To accompany my first YouTube video, in which I tell the back story of how I came to convert my 2011 Toyota Minivan into a camper to road trip the country with Edward, I thought I'd share this post.
What follows was written last year, just one week after Edward was diagnosed with focal seizures. It was published to my previous (now deleted) blog, and I wanted to preserve it here. It's difficult for me to read, but I like it as a marker for how far we've come. And I think for people just getting to know us and our journey, it's good to see a glimpse of where we started. An update on Edward's health is in this video (spoiler: he's doing great).
My Dog Won't Live Forever (originally written and posted 05/25/2022)
Last week life happened, and I lost my footing.
A little over a week ago, I noticed Edward do this weird shiver thing. It was quick, a fraction of a section. He seemed oblivious to it. Then the shivers became jolts, still only lasting a second but increasing in frequency. The best description I have is to say he looked like a robot short-circuiting, glitching. On Friday, the vet confirmed that he's having focal seizures. This type of seizure is abnormal brain activity in a specific, isolated area of the brain (as opposed to a generalized seizure which is abnormal activity over the entire brain. That looks like what we classically think of when we hear seizure).
Edward is thirteen and a half, so for a dog of his age to start having seizures, the most likely culprit is a brain tumor, cyst, or lesion. His doctor started him on the anti-seizure medication, Keppra, right away, and he hasn't had an episode since (that was Friday and it's Monday as I'm writing this). Aside for these seizures and some arthritis in his lower back, he's as healthy as he's ever been, so full of life and love and curiosity. He's tolerating the Keppra well, and it's easy to pretend the past week was all a nightmare...until eight hours has passed and he's due for another pill.

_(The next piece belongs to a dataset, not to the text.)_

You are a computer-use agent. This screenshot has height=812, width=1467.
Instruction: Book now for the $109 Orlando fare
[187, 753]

This week I had to make decisions. Do I put him through anesthesia in order to have a CT scan or an MRI only to have them confirm what we already suspect? Friday I would have yes, now, I'm saying no. Knowing there's something in his brain causing the seizures won't change his treatment outcome. I would not, at his age, put him through any kind of chemotherapy (and success rates will canine brain cancers are poor anyway). I do have an appointment at the end of June to see a neurologist at the University of Missouri's Veterinary Health Center. I'll get a second opinion to confirm the diagnosis and the treatment path, and beyond that, I think we'll just continue to live our lives together.
It's funny because we all know, everyday, our time on this material plane is limited, that our time together is limited. And my spiritual beliefs are strong; I know Edward and I will stay connected beyond this mortal existence. And yet, the awareness that this experience has slammed in front of my face––the unavoidable truth that the countdown has begun––is almost unbearable. Physically excruciating. To say he's my best friend is such a gross understatement of what's between us. He's my soulmate: he's everything that's beautiful and good and pure in this world to me. I can say without a doubt that the only time in my life I've ever truly been in love has been with this dog. He's healed me on so many levels, and he's stood by me when no one else was willing or able.

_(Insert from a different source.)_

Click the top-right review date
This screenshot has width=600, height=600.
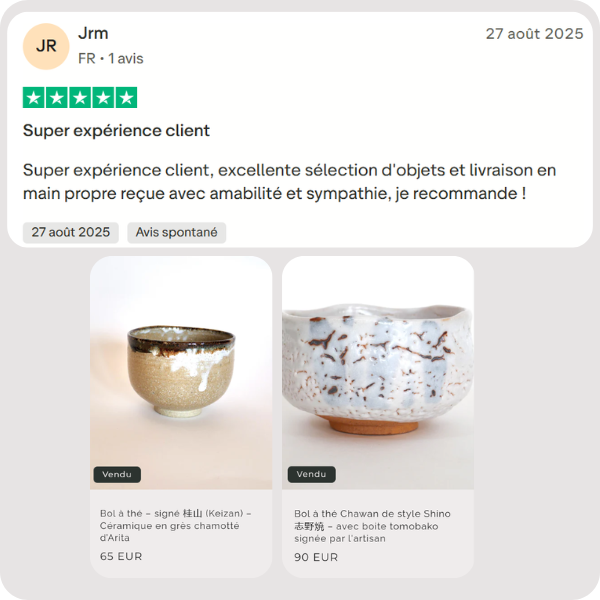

Right now, it's hard for me to complete mundane and seemingly inconsequential activities like posting on social media, answering emails, or basically caring about anything but him. I just want to sweep him up and hold him tight in some divine bubble that's frozen in time, where nothing can touch us and we can stay forever together. I know that's not possible, but what is possible is that we make the most of whatever time we have. And no one knows how long that might be. When I was a RN working with oncology patients, it was a common occurrence to meet people who were told they had months to live and were still going several years later. Logically, I know that, but the pain and the fear and the sadness and the shock are so raw, I can't get there yet.

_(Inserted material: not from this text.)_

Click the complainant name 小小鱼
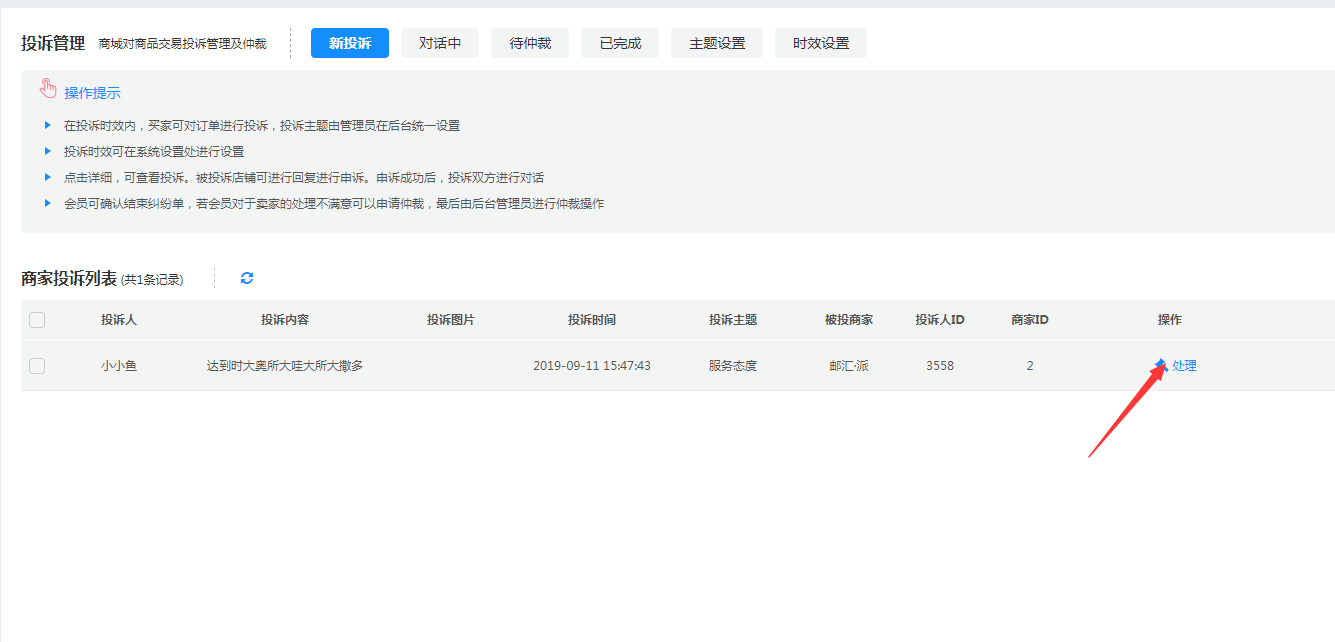 (x=119, y=366)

Saturday, we went to the lake. He ran in the sun and rolled in the grass. I watched him play as tears streamed down my face, and I begged for more time. In my better moments, I hold on to what I believe to be true about this universe: that no one ever truly leaves. We just change form. That spirits speak across dimensions. That Edward was sent to me, my guardian angel in canine form, to help me awaken to my higher self. He came to me at one of the lowest points in my life, and I know, if he leaves, it will be because his work here is done. I'm so filled with gratitude for having had this amazing experience with another living creature. Some people go their entire lives and never share this kind of bond with anyone. I am blessed, and I also want more time.
There's no grand takeaway here. I know narrative nonfiction is supposed to have that for the reader, some reason for you to be reading. But I'm not really writing this for you. I'm writing this because writing is what I do when the pain is overwhelming. I'm sharing it with you, because maybe you've felt pain like this too. Because maybe, in an era when there's so much to divide us, maybe if we get more honest about what's in our hearts, we can start to actually see one another. It's a cliché to say life is short, and it's an understatement.